Reported by GetHuman-bjulyros on Samstag, 26. Januar 2019 01:33
My husband, R.R., suffered a stroke on 05-16-[redacted] and developed a blood clot in his leg by 12-26-[redacted], leading to treatment with Eloquis. Unfortunately, Medicare did not cover it due to its tier level, forcing us to switch to Xerelto, which proved ineffective. Subsequent clotting required ER visits on 03-12-[redacted]. Despite the doctor's recommendation of Eloquis, we face financial strain due to its cost under Medicare. Seeking guidance to address this issue due to the financial burden from payments to Medicare, United HealthCare, and Walgreens. Any assistance would be greatly appreciated.

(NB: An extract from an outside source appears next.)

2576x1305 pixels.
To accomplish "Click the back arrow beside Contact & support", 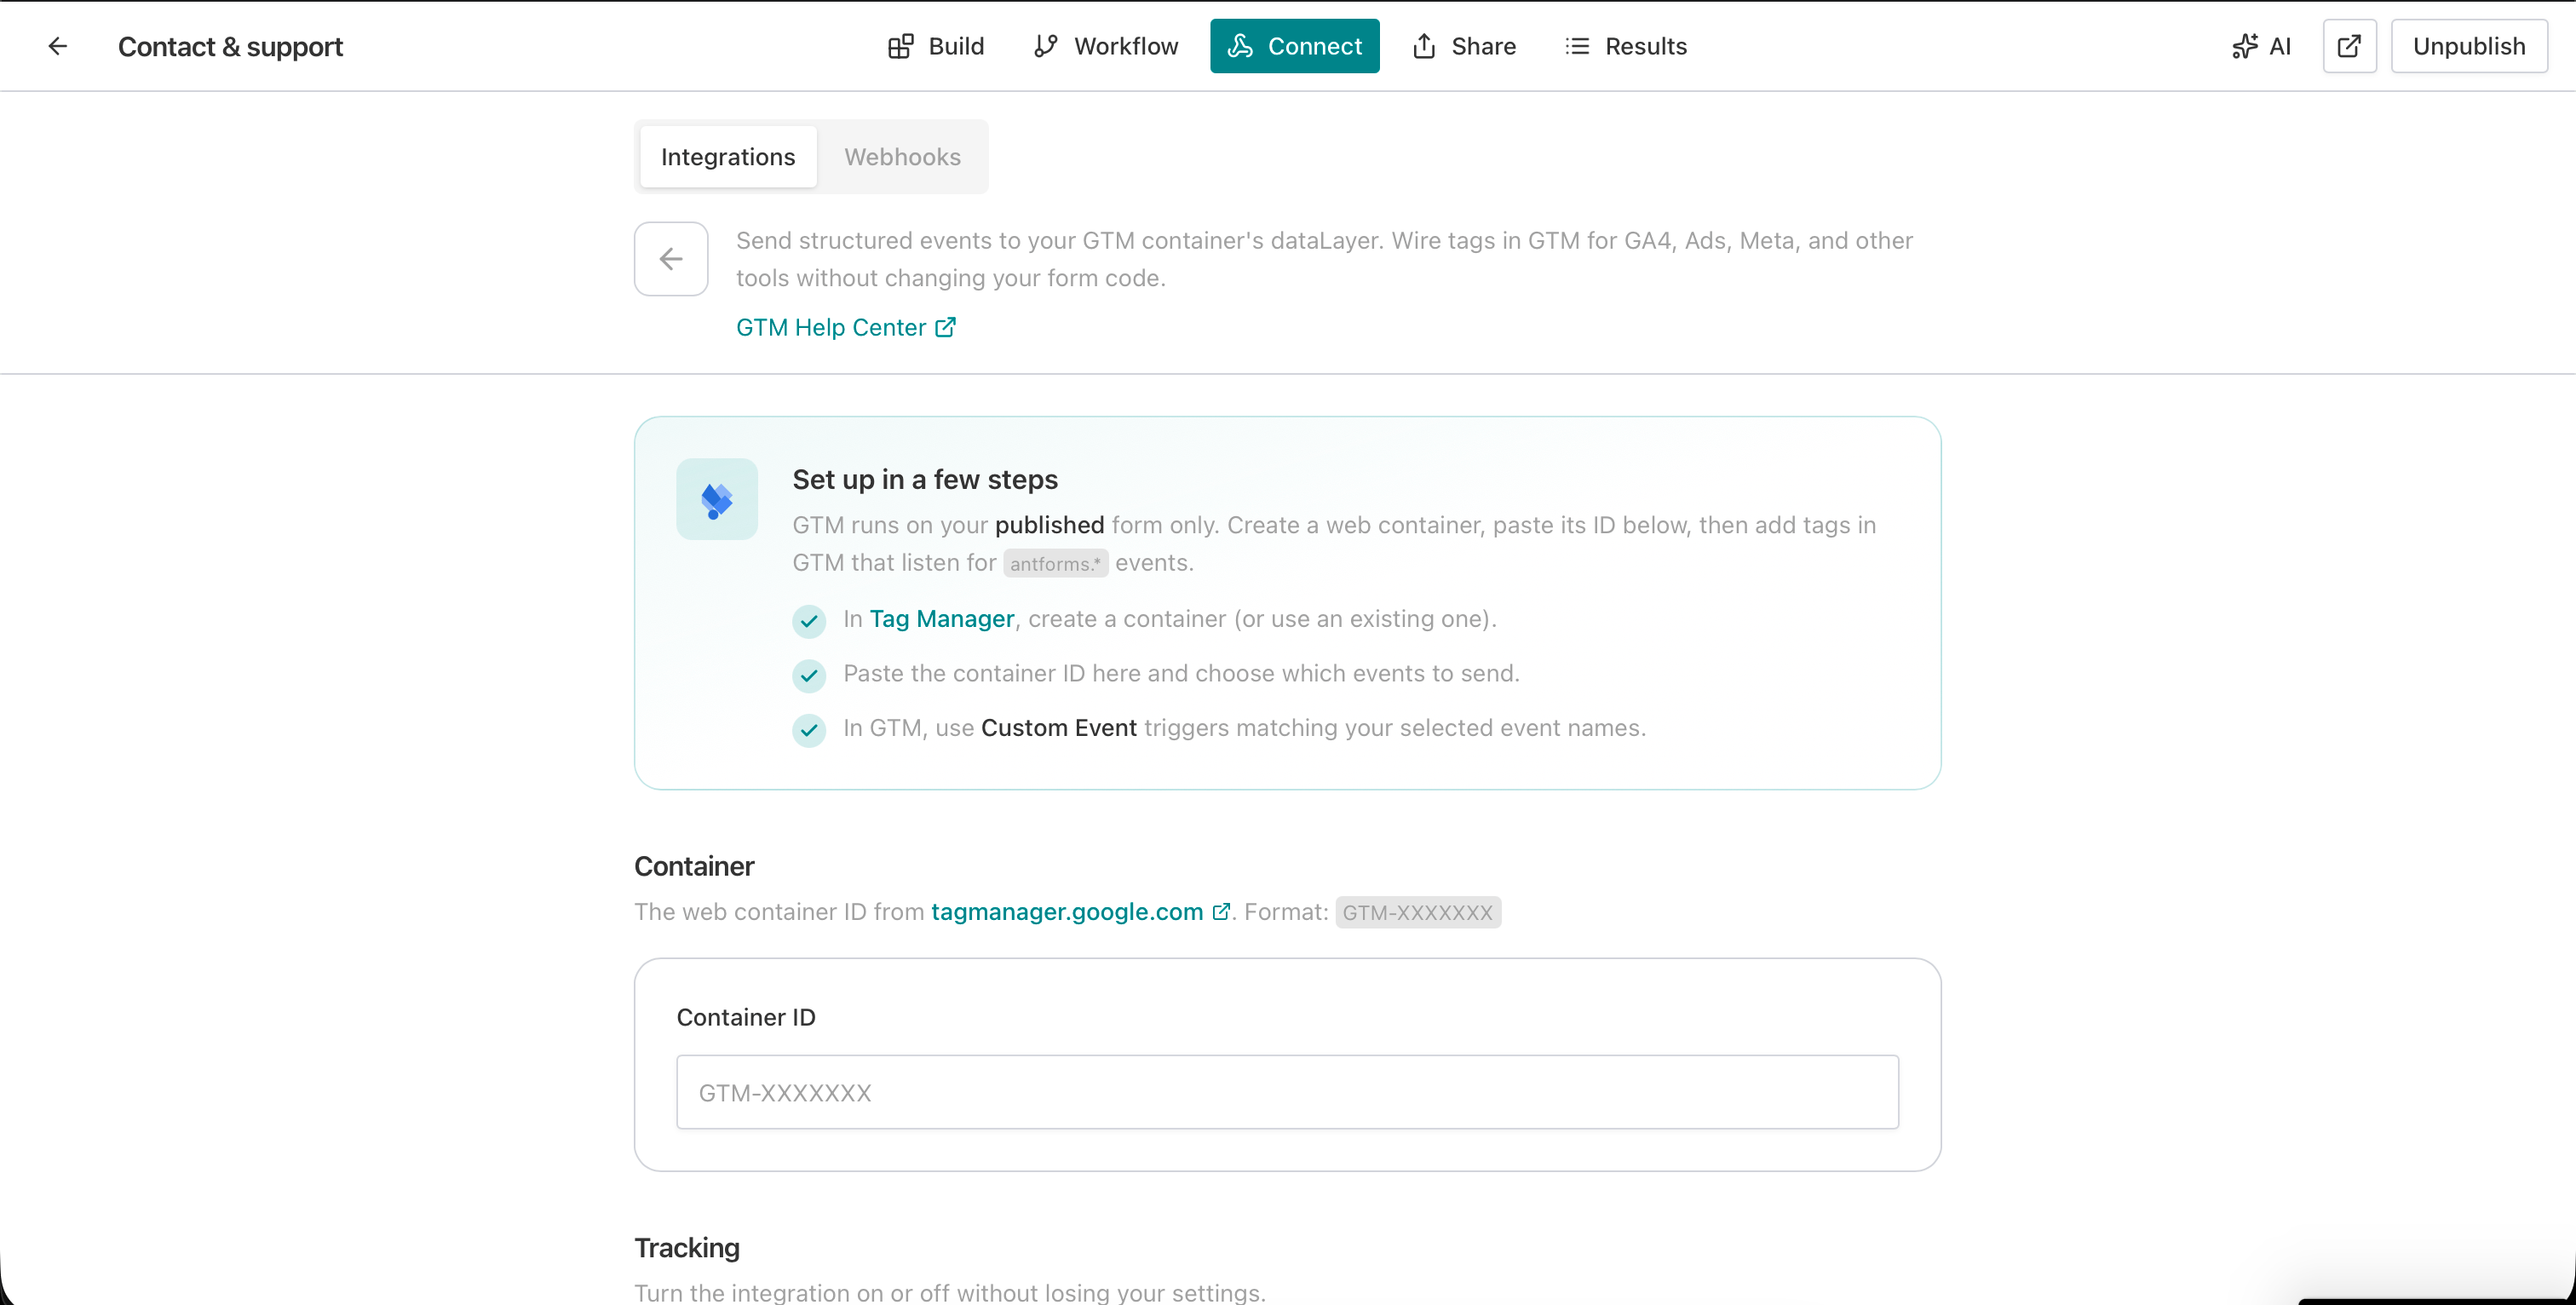I will pyautogui.click(x=57, y=46).
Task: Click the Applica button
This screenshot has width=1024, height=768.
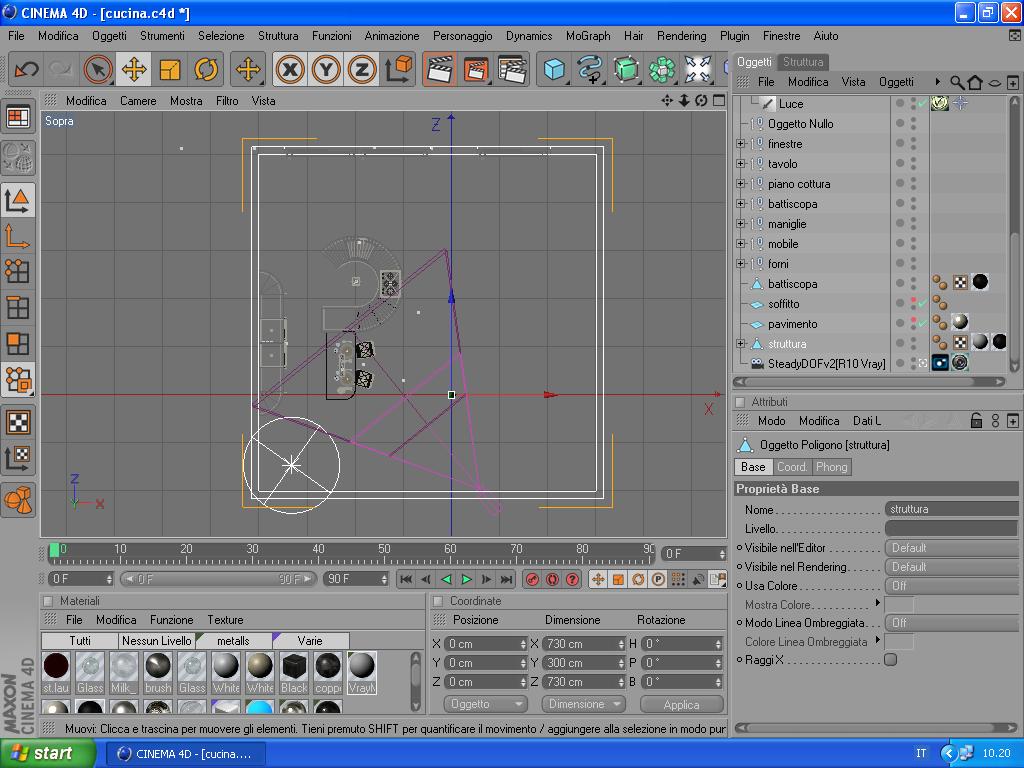Action: point(681,704)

Reported by GetHuman2542178 on Montag, 18. März 2019 18:10
I have been dealing with back and hip pain for a while now. After receiving hip injections regularly, I was referred to pain management for back injections. My doctor recommended a Tens unit from Mobility Specialist in Winter Haven, Florida. Despite being told it was covered by Medicare, it was cheaper for me to pay $50 in cash, so I decided to do so. When I got the unit, I was disappointed by its quality, especially considering I could have bought it online for much less. Now I'm puzzled as to why Medicare would be charged $[redacted] for an item that costs significantly less, and why my co-pay would be higher than what I paid in cash. I'm also wondering if I can get any reimbursement for the TENS [redacted] unit since I had a prescription called in.
Reported by GetHuman-rozbrown on Freitag, 5. April 2019 21:49
My mother, who is almost 85, has Medicare Part A and B. She is a Holocaust survivor and suffers from dementia and a risk of falling. Recently, she fractured her right wrist and her in-home care was reduced to 45 hours a week by the state of MD. Due to her fall, the state increased her hours to 63 until the first week of August, but they plan to reduce it back to 45 thereafter. Despite my efforts to explain her worsening conditions - asthma, dementia, balance issues, and frequent UTIs, they are pushing to move her to a nursing home, which I believe would be detrimental. I've heard there are additional in-home care options under Medicare. Will my mom be eligible for this assistance? Thank you.